Saturday, 22 October 2016

Something to write home about (part 2)

The second nights sleep wasn't filled with trout breaches and epic battles like the previous night and I woke up multiple times in a nightmarish sweat. Day three was a write off as far as fishing was concerned and with an insurance claim filed and the vehicle retrieved the only thing left to do was secure a way home. After explaining our predicament to a good friend back home and making him an offer he couldn't refuse, we had a ride lined up for late in the afternoon on what was to be our fourth and last day on the trip. The sense of relief my wife and I both felt was indescribable to say the least. After a hike through town for some food, the rest of the day was spent in the motel room recovering from the previous days events and trying to get over the shock. Sleep didn't come easy that night and definitely wasn't pleasant, but within 24 hours we were to be home in our own bed.
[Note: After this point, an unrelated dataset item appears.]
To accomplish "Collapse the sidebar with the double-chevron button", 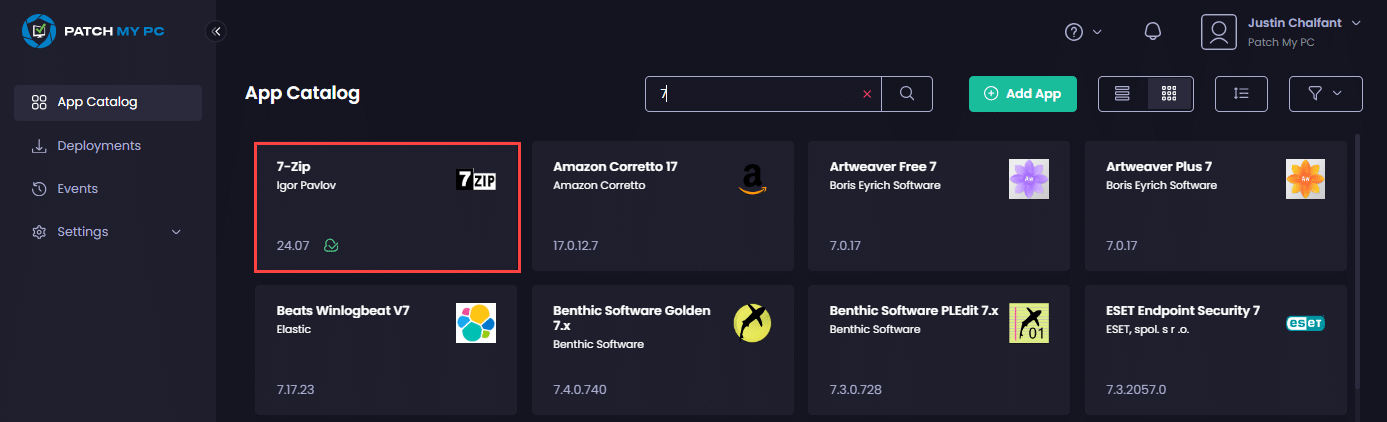I will coord(216,32).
The next morning was as windy as the previous three, the sky grey and air cool. We still had eight or 9 hours to go before getting picked up and there was no way I could sit in the motel lobby knowing that just over a mile away were trophy trout swimming about. My wife on the other hand was in no mood to sit on shore and quite content to stay behind with her laptop. I packed up a rod, some basic tackle, a few drinks and snacks, layered up in some winter clothes, grabbed a net, kissed my wife and headed off on foot towards the lake, determined as I had ever been to catch a trophy trout.

The following four and a half hours of fishing were nothing short of legendary. A true fisherman's tale unfolded that no one would believe if I told them. I shared the lake with two pairs of herons and a few pairs of ducks but besides that there wasn't a soul around, except those lurking beneath the water. Just me, my fishing rod, some trusted tackle and a net. After catching and releasing two 15 inch rainbows within ten minutes of arriving, I had a feeling I was in for a treat, and boy was I ever! Had the stars had aligned? Was the water temperature just right? Was a shift in the weather on it's way?

Whatever the case, I ended up catching and releasing well over a dozen trout, with five rainbow trout to shore over 20 inches in length. The biggest of those measured a whopping 27 inches and the fight will be forever burned in my memory. The battle went on for a few minutes with multiple breaches throughout as it twisted and thrashed all the way to the net. Ice cold to the touch, after a measurement and a few pictures in the net, it released with vigor back to the weed line. Countless other rainbow trout under 20 inches were caught and released over the session, with more missed takes and lost fish than anyone would believe.

It was one of the hardest bites to walk away from that I have ever experienced, but our ride was near and I had a mile to walk back to the motel. The air was sweeter and the walk almost effortless as I made my way back, thankful to be alive and beyond content with the few hours of steady action and the handful of trophy rainbow trout caught and released.